While the eleven Focus Schools are considered better academically, the state has selected them for receiving additional help over a three-year period. The primary reason is because they have severe achievement gaps among different student classifications, including by race, as measured by either the High School Proficiency Assessment (HSPA) or the New Jersey Assessment of Skills and Knowledge (NJ ASK for Grades 3-8, though actual progress is measured starting in the fourth grade).

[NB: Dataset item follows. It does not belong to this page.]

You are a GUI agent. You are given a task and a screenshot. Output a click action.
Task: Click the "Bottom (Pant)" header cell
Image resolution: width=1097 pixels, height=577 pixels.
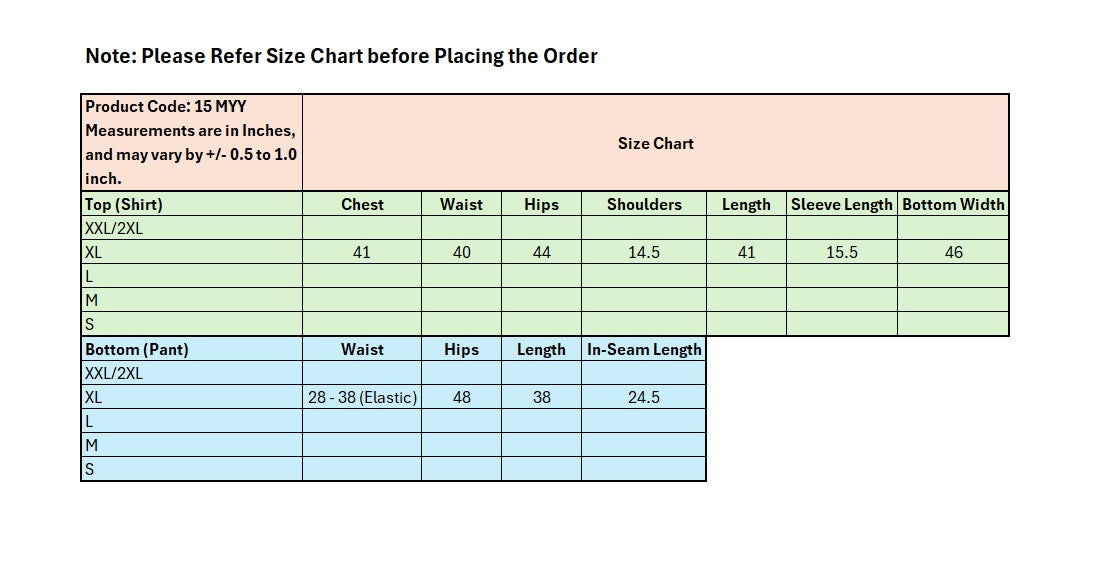(x=191, y=349)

The New Jersey Department of Education initially seemed to indicate the Focus Schools faced no closure penalty upon announcing Cerf’s original turnaround regulations after the federal government granted his request to exempt the state from the targeted benchmarks for progress set under the feds’ “No Child Left Behind” law, yet some critics of the state’s turnaround initiative, including the Education Law Center (ELC), complain Cerf has not ruled out also eventually closing schools in the higher Focus category if they fail to meet the state’s new standards based on a department memo raising closing scenarios after a three-year period.
An audience member could be heard demanding that Griffin spell the closure penalty out. Griffin did not, saying only, “As long as (the Priority Schools) are making progress, they will still have time with us.”
The RAC head tried staying positive throughout the board’s grilling. In addressing Board Member Carol Harrison-Arnold’s question as to where she expects the sixteen schools to be one year from now, Griffin replied, “I see us being at 70 percent proficiency or above.”
While the RAC executive director discussed all sixteen meeting the defined goals collectively, all will be judged on an individual basis. Both school groups will be rated on meeting the same criteria, measured at six- to eight-week intervals, twice a year or annually, depending on the criterion.
According to a report on Jersey City provided by the board, which Griffin projected to the audience on two video screens, in addition to attaining 70 percent “proficiency” on “single learning objective” assessments, over each six- to eight-week interval; the sixteen must have an attendance rate of 92 percent for students and teachers; more than five percent of a student body cannot be suspended, and at least 95 percent of students must participate in “end-of-unit objectives.”
Annually, all schools must meet a selected, “targeted percentage points increase” for students judged “proficient” in the language arts and math sections of HSPA and NJASK during two of the next three years; at least 65 percent of elementary and middle school students taking NJASK must show growth on the “median school-wide growth percentile,” and high school’s must meet a minimum 75 percent annual graduation rate during their monitoring periods.
Board president Suzanne Mack and Board Member Marilyn Roman pointedly criticized the state’s monitoring efforts, with Mack complaining that everything she has read indicates there is no flexibility for keeping school’s open past their time limits, despite Griffin’s assurances.
“In this program, no matter what happens,” said Mack, “an end date is an end date and that seems to [be] setting us up for failure.”
Griffin told Mack she simply anticipates all the schools will meet their required targets.
Roman complained the program is too data-driven and lacks compassion and humanity. With the exception of “testing and assessments,” Roman, a former city high school teacher and supervisor of teachers, claimed, “there is nothing to engage the children.”
“These are our kids, and we need to mold them into whole human beings,” she said. “And we’re not doing that doing this.
“I want the children of the Jersey City’s public schools to receive a far better education than we’ve been giving them,” she said, noting some of the targeted schools have been failing for at least 10 years or more.
Had the classified schools “known what they had to do, to assure a quality education,” Griffin insisted, “They’d had done it by this time.”
Griffin, however, complained that many parents “are not giving us the kind of input we are looking for.”